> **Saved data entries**
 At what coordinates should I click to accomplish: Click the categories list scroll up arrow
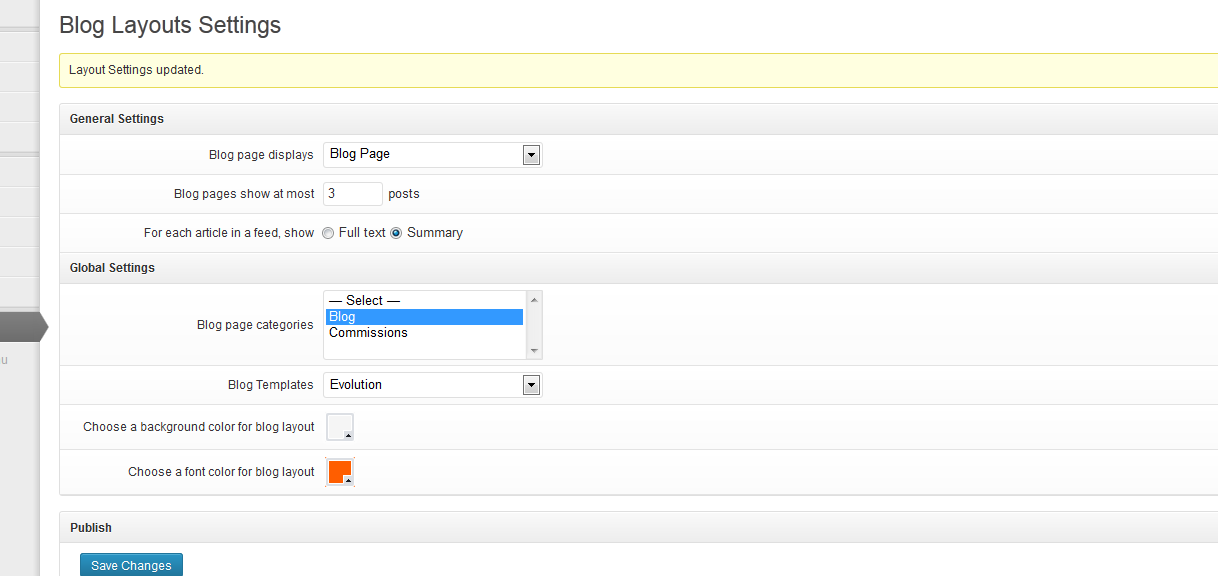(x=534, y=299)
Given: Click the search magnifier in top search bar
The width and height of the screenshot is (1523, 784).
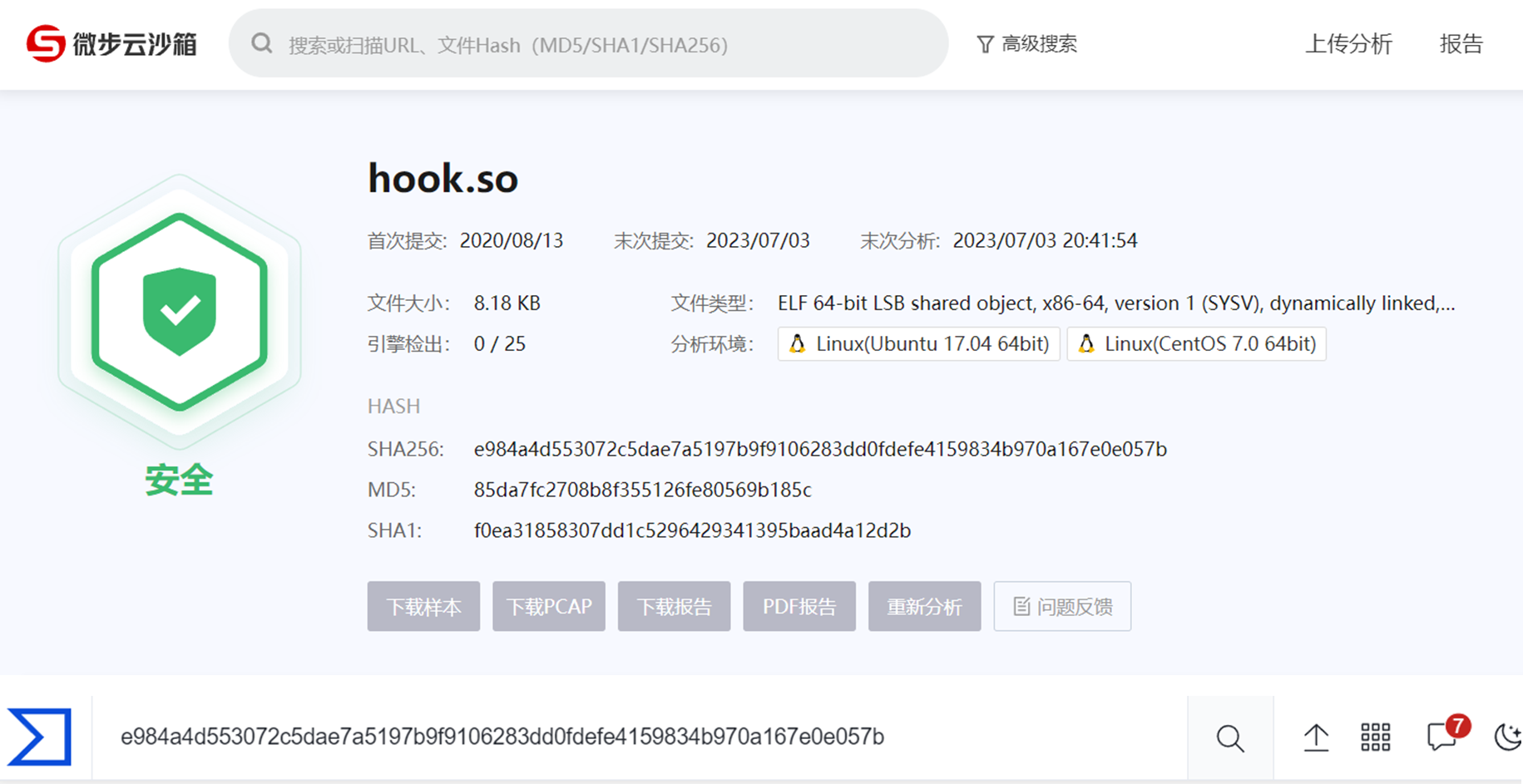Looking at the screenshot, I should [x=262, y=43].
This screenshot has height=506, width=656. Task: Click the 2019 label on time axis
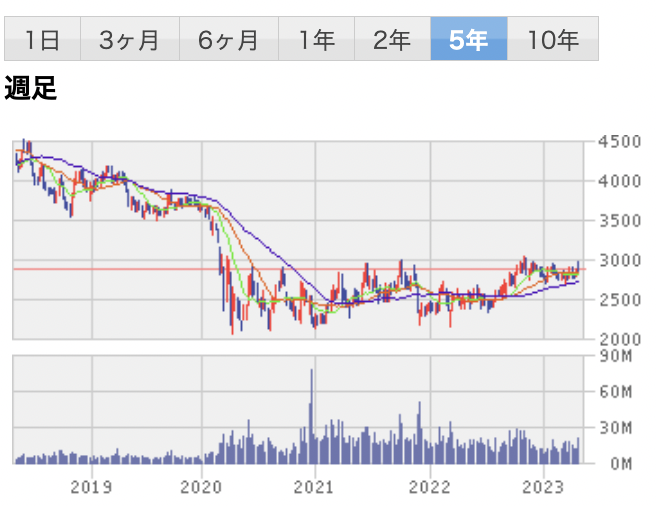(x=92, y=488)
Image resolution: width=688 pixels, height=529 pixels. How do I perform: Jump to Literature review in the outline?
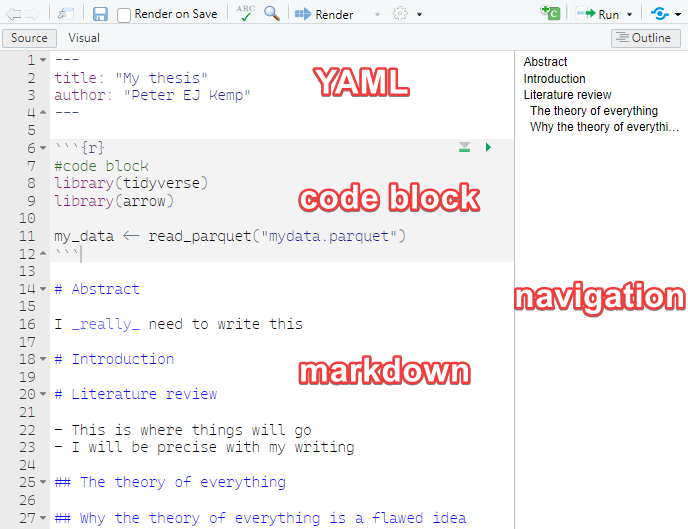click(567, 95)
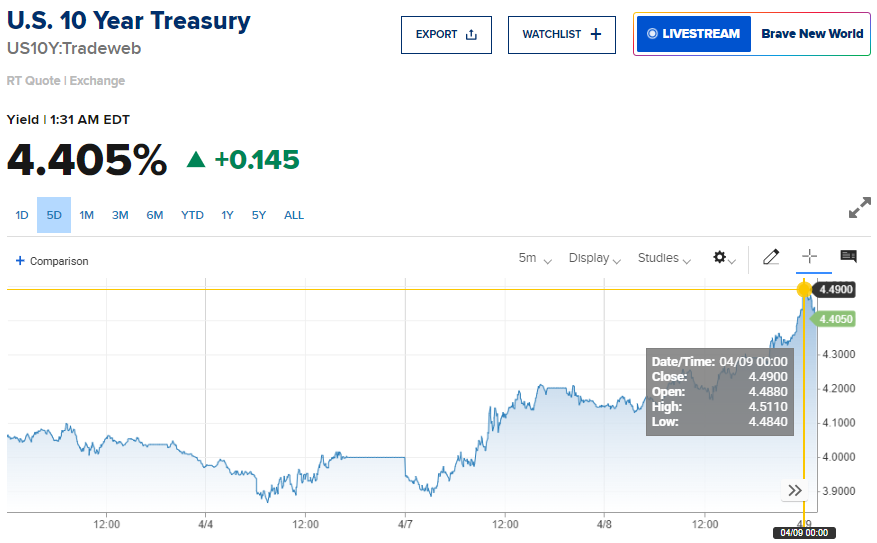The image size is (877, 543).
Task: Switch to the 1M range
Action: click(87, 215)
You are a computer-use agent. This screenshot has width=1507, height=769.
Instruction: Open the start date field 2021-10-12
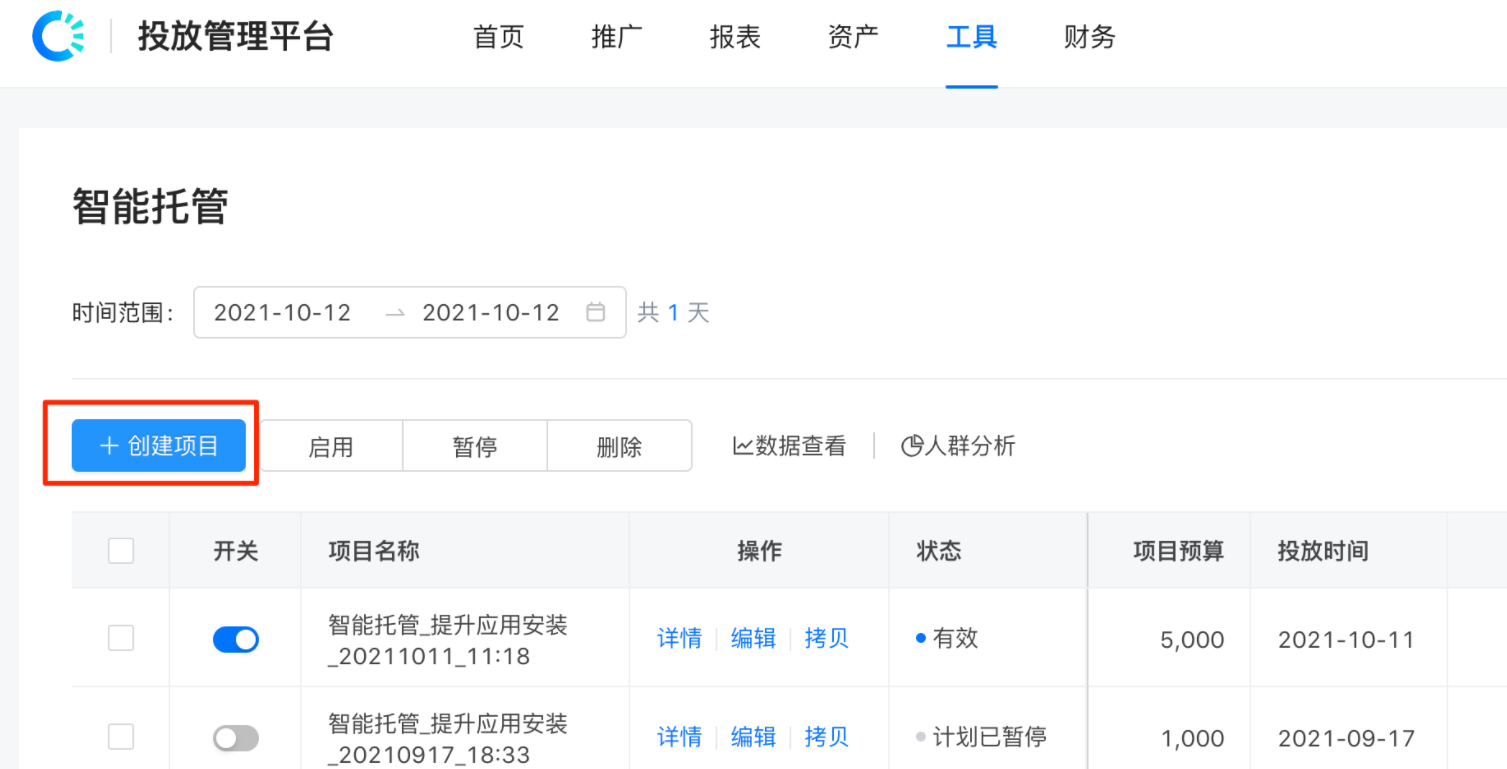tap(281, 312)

> **Task objective**
Omit every image. Quote each record exactly.

> **Result for this task**
 At what coordinates should I click to accomplish: Click the categories list scroll up arrow
(x=534, y=299)
Given: Click the search magnifier in top search bar
The width and height of the screenshot is (1523, 784).
Looking at the screenshot, I should [x=262, y=43].
This screenshot has height=506, width=656. Task: Click the 2019 label on time axis
(x=92, y=488)
Image resolution: width=688 pixels, height=529 pixels. How do I perform: Jump to Literature review in the outline?
click(567, 95)
The image size is (877, 543).
Task: Switch to the 1M range
Action: click(87, 215)
You are a computer-use agent. This screenshot has width=1507, height=769.
Instruction: Open the start date field 2021-10-12
tap(281, 312)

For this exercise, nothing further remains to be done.